Narciso "Ciso" Platero Abeyta, or Ha So Deh (1918–1998) was a Navajo painter, silversmith and Navajo code talker. He is known for his colorful paintings depicting Navajo life. His work is in the permanent collection of museums including the Smithsonian National Museum of the American Indian.

Early life and education
Abeyta was born in 1918. He is named after his father, Narciso. His mother was Pablita. He started drawing when he was eleven. He attended the Santa Fe Indian School, starting in 1939. Dorothy Dunn was his teacher. Abeyta was a Golden Gloves boxer. He served in World War II in the United States Army, as a code talker. After he returned from service, he was unable to work for ten years due to his experiences at war. Eventually, he attended the University of New Mexico. He trained under Raymond Jonson.

Mid-life and career

Abeyta was primarily a painter. His paintings document Navajo life, and use brush stroke techniques that are reminiscent of Navajo rugs. He had two known commissions for work as a muralist; a 1934 mural for a social science classroom in Santa Fe, New Mexico and in 1939 for Maisel's Indian Trading Post in Albuquerque, New Mexico.

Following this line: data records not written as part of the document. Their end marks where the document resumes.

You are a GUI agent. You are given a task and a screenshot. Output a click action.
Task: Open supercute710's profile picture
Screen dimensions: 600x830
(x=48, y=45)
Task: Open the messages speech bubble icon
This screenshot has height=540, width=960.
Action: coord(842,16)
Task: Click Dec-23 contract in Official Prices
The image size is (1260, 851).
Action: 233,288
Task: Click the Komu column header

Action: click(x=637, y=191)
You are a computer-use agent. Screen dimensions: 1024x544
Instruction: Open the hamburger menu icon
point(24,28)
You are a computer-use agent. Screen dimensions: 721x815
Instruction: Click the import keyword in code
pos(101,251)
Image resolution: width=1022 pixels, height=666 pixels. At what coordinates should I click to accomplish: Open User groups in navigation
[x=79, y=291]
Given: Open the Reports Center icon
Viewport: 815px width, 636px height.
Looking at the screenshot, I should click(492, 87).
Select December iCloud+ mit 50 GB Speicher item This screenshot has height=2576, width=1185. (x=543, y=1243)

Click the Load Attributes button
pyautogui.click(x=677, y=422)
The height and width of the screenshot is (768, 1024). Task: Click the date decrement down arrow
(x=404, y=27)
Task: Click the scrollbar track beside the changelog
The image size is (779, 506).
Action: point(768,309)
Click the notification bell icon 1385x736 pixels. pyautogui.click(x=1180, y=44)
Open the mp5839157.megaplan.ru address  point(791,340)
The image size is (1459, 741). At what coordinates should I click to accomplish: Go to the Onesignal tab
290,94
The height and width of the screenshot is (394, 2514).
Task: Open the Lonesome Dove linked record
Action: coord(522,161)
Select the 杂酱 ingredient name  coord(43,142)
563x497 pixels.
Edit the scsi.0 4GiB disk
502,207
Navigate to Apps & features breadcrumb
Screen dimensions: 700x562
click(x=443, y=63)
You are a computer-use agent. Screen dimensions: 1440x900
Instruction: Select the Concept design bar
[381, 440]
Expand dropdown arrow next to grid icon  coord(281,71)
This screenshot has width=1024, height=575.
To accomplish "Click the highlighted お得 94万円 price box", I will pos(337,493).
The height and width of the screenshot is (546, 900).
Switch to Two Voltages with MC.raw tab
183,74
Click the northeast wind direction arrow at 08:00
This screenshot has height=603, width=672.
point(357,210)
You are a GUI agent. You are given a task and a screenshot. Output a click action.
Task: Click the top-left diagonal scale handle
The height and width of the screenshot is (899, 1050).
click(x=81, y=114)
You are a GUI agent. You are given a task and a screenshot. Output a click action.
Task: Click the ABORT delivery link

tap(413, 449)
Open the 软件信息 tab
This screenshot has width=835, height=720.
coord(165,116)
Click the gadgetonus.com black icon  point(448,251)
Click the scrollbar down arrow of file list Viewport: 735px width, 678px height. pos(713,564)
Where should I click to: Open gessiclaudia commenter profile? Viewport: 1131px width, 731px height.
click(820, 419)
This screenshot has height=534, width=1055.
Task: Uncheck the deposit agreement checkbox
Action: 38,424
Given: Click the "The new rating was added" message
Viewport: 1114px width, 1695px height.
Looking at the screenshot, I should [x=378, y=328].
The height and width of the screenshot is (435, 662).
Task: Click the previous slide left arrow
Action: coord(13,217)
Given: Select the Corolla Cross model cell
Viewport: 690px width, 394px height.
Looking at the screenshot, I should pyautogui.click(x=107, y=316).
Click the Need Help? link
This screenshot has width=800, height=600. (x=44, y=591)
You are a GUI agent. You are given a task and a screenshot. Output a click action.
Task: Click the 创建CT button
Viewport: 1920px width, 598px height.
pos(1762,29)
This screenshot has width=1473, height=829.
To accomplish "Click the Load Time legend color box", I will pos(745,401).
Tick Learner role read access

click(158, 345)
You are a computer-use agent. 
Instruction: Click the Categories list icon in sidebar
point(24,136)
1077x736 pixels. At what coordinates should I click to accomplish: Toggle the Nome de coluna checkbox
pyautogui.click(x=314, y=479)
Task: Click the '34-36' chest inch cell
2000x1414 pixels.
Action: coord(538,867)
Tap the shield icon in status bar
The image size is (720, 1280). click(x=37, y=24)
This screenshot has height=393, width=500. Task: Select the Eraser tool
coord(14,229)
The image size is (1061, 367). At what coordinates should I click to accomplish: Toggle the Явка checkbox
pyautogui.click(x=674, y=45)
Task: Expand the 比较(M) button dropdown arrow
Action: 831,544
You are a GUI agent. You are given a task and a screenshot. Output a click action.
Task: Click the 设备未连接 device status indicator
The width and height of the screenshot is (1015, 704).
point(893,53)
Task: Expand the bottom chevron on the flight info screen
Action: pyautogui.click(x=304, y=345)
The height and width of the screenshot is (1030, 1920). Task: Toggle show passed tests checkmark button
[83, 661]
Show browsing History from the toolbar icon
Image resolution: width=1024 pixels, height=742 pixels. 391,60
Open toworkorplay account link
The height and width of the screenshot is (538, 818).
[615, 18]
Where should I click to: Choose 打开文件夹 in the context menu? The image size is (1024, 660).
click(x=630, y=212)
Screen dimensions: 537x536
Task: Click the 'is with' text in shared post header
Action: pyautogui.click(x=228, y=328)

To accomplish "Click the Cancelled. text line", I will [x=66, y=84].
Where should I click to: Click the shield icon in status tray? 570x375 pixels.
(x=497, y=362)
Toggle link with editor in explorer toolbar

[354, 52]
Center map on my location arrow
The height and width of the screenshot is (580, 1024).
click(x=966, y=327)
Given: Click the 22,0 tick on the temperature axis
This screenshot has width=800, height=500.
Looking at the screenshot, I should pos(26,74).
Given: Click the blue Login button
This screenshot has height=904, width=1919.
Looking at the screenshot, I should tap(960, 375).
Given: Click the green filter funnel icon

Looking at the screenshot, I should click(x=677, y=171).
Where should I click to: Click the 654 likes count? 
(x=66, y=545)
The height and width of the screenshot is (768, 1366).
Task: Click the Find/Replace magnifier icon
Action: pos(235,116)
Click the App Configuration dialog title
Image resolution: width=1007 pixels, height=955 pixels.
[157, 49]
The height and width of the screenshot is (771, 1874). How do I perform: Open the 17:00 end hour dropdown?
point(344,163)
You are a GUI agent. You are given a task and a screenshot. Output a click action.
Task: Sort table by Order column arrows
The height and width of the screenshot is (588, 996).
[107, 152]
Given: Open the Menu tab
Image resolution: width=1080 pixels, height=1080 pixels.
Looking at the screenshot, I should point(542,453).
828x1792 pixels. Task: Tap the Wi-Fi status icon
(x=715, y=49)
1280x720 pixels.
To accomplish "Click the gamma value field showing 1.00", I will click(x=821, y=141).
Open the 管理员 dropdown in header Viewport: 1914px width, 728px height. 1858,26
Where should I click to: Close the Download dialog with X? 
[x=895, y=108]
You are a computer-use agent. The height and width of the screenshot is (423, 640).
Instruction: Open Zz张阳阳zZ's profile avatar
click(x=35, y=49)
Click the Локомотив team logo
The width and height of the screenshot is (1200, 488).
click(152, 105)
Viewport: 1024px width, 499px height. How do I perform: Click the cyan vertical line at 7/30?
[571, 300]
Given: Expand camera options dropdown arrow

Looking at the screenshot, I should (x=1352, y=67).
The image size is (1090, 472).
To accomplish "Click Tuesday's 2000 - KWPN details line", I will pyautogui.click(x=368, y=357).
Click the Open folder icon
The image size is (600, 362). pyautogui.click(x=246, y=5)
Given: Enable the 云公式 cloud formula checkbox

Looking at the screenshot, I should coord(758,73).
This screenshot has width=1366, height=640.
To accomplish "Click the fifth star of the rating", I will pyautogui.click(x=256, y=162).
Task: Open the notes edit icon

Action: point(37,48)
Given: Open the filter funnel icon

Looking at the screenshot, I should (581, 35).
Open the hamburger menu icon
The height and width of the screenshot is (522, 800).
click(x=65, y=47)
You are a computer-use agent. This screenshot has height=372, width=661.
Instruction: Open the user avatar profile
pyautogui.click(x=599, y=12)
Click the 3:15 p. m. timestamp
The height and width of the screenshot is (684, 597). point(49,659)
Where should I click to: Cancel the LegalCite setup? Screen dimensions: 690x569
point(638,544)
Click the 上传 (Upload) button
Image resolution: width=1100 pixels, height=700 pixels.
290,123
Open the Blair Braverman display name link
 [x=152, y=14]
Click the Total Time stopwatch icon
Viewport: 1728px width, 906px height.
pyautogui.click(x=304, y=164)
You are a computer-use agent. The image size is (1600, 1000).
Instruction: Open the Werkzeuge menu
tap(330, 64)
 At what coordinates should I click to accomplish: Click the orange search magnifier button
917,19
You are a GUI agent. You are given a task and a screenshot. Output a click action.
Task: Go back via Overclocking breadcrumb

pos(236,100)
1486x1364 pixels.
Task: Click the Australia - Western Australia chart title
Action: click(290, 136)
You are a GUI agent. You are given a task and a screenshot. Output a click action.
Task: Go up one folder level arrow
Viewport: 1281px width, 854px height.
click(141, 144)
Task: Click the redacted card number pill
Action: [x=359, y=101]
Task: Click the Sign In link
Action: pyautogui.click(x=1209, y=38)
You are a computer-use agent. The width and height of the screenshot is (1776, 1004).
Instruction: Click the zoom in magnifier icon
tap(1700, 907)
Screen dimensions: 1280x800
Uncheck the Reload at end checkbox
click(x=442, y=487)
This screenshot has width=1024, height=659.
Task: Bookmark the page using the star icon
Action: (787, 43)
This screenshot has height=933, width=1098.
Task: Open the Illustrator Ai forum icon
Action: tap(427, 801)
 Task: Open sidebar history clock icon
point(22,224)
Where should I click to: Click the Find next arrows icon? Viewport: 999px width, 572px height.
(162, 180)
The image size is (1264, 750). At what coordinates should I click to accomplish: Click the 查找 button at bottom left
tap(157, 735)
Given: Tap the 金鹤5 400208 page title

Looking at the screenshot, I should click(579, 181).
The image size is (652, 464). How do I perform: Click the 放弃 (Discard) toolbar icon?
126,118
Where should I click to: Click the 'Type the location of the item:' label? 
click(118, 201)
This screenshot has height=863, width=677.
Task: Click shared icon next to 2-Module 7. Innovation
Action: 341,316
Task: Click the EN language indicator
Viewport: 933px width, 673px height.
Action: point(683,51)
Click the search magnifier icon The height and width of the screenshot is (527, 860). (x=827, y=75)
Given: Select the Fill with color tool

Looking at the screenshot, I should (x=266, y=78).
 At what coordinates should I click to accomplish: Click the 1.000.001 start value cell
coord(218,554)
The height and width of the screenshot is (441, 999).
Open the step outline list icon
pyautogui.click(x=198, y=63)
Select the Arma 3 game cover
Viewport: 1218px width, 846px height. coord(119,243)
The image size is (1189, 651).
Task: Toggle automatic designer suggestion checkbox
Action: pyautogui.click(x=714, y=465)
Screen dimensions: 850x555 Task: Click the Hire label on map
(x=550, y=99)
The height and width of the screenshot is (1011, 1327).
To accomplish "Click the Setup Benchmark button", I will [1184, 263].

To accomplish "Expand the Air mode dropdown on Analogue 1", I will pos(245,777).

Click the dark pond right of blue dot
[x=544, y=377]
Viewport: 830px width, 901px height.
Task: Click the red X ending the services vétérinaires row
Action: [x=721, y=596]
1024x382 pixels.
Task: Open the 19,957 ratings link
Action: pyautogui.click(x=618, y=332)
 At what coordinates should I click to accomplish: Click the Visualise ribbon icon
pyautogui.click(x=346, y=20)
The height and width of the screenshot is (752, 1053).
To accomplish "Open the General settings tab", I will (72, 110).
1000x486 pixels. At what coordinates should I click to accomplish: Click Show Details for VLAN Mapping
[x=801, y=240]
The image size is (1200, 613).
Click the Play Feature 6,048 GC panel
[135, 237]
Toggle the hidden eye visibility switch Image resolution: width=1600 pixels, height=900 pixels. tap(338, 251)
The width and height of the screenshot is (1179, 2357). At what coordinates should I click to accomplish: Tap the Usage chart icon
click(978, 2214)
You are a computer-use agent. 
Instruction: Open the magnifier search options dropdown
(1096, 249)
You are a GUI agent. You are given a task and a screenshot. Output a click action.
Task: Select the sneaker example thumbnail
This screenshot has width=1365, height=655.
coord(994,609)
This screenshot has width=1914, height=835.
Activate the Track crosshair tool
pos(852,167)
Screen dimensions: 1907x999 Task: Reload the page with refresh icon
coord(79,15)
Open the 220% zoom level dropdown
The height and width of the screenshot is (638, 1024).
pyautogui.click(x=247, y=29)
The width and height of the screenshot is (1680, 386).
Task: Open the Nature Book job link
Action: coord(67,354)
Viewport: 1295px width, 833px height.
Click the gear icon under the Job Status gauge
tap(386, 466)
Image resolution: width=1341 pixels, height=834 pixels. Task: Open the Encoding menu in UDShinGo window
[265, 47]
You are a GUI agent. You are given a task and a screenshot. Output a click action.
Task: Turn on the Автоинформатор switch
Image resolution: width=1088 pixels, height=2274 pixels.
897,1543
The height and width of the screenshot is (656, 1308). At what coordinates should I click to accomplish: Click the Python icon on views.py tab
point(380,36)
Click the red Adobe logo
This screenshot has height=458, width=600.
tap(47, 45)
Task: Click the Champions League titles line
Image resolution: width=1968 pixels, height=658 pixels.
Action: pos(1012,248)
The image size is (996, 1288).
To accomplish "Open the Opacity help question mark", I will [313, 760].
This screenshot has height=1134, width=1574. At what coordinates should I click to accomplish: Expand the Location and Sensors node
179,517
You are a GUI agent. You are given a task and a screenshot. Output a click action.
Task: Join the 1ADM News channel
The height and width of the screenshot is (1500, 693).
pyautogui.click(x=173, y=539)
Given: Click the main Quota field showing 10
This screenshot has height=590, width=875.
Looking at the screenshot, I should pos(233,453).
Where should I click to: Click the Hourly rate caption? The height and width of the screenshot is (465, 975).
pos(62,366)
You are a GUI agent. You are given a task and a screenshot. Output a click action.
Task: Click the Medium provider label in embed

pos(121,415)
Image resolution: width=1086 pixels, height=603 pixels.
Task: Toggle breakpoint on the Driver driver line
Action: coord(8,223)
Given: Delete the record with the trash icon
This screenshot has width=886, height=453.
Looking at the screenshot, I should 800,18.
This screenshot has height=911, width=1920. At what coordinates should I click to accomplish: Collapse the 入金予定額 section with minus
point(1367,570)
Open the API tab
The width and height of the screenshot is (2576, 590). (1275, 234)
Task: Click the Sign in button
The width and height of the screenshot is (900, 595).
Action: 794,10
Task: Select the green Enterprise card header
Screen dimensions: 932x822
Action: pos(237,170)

He demonstrated painting at the 1939 San Francisco World's Fair

Abeyta married Sylvia Ann, a Quaker ceramics artist. They had seven children, including artists Tony Abeyta and Pablita Abeyta. The family lived in Gallup, New Mexico.

Later life and legacy

Abeyta died in June 22, 1998 from a cerebral hemorrhage.

His work is held in the collections of the National Gallery of Art, National Museum of the American Indian, and the Museum of New Mexico.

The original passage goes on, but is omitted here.